Teradata Package for Python Function Reference | 17.10 - spherical_distance - Teradata Package for Python
Teradata® Package for Python Function Reference
- Product
- Teradata Package for Python
- Release Number
- 17.10
- Published
- April 2022
- Language
- English (United States)
- Last Update
- 2022-08-19
- Product Category
- Teradata Vantage
- teradataml.geospatial.geodataframe.GeoDataFrame.spherical_distance = spherical_distance(self, geom_column)
- DESCRIPTION:
Returns the spherical distance between two spherical coordinates on the
planet using the Haversine Formula. Both coordinates must be specified
as ST_Point values.
PARAMETERS:
geom_column:
Required Argument.
Specifies a Geometry for the other spherical coordinate.

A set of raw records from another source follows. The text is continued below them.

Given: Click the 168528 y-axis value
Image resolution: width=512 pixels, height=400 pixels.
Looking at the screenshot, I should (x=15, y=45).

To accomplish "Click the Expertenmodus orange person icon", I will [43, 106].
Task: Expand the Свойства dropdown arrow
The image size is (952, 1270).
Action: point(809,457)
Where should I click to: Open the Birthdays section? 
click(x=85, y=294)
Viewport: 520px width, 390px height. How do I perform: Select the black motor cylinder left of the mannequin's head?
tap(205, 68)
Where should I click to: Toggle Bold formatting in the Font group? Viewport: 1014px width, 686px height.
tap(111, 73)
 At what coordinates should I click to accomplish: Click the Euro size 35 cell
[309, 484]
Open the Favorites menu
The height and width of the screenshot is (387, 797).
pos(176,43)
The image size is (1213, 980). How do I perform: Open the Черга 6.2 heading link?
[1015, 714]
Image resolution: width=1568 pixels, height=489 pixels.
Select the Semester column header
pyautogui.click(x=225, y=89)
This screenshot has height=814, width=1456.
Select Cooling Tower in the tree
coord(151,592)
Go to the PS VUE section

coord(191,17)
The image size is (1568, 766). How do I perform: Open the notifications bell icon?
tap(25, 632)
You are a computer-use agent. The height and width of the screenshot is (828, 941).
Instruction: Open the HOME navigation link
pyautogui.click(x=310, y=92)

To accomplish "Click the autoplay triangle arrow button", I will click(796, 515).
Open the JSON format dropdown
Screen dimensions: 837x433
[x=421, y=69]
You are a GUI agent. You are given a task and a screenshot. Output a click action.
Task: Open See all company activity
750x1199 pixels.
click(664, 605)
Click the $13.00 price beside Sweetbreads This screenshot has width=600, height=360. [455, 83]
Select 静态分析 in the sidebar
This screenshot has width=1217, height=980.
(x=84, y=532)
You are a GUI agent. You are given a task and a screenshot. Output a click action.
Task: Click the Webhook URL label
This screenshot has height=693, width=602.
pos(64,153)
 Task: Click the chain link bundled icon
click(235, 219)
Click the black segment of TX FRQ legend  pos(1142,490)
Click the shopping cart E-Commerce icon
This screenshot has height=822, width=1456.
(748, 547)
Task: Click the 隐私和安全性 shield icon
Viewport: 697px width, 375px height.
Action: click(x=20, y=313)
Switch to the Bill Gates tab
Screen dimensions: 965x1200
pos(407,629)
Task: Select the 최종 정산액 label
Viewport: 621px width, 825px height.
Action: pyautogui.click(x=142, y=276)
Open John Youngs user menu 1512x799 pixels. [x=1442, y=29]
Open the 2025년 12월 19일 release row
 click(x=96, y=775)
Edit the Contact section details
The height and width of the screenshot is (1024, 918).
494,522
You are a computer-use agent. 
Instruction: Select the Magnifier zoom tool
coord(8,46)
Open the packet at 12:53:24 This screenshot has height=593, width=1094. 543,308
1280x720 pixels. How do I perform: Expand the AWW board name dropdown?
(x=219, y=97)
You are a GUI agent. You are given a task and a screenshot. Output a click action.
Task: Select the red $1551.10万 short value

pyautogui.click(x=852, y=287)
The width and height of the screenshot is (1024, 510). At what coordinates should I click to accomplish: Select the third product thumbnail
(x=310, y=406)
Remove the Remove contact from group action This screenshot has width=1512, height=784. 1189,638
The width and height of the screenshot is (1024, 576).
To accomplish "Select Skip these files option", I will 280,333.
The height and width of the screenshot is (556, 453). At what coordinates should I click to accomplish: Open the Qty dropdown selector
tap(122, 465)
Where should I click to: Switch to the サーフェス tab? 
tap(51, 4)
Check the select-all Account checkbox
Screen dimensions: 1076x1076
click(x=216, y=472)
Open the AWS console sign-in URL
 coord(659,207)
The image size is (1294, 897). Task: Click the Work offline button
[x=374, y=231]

Types: str, ColumnExpression, GeometryType
SUPPORTED GEOMETRY TYPES:
ST_Point
RAISES:
TypeError, ValueError, TeradataMlException
RETURNS:
GeoDataFrame
EXAMPLES:
from teradataml import GeoDataFrame, load_example_data
from teradataml import Point, LineString, Polygon
# Load example data.
load_example_data("geodataframe", "sample_shapes")
# Create a GeoDataFrame.
geodf = GeoDataFrame("sample_shapes")
print(geodf)
# Let's select only few columns from GeoDataFrame and join the GeoDataFrame to self.
points = geodf.select(["skey", "points"])[geodf.skey.isin([1001, 1002, 1003])]
points = points.join(points, how="cross", lsuffix="l", rsuffix="r")
# Example 1: Get the spherical distance between two spherical coordinates on the planet using
# the Haversine Formula, where coordinates are in columns 'l_point' and 'r_point'.
points.spherical_distance(points.r_points)
# Example 2: Get the spherical distance between the spherical coordinates on the planet using
# the Haversine Formula, where set of points is in column "point" and another geometry
# defined by the Point object.
# Create an object of Point GeometryType.
p1 = Point(1,3)
# Pass the Point() GeometryType object as input to "geom_column" argument.
points.spherical_distance(geom_column=p1)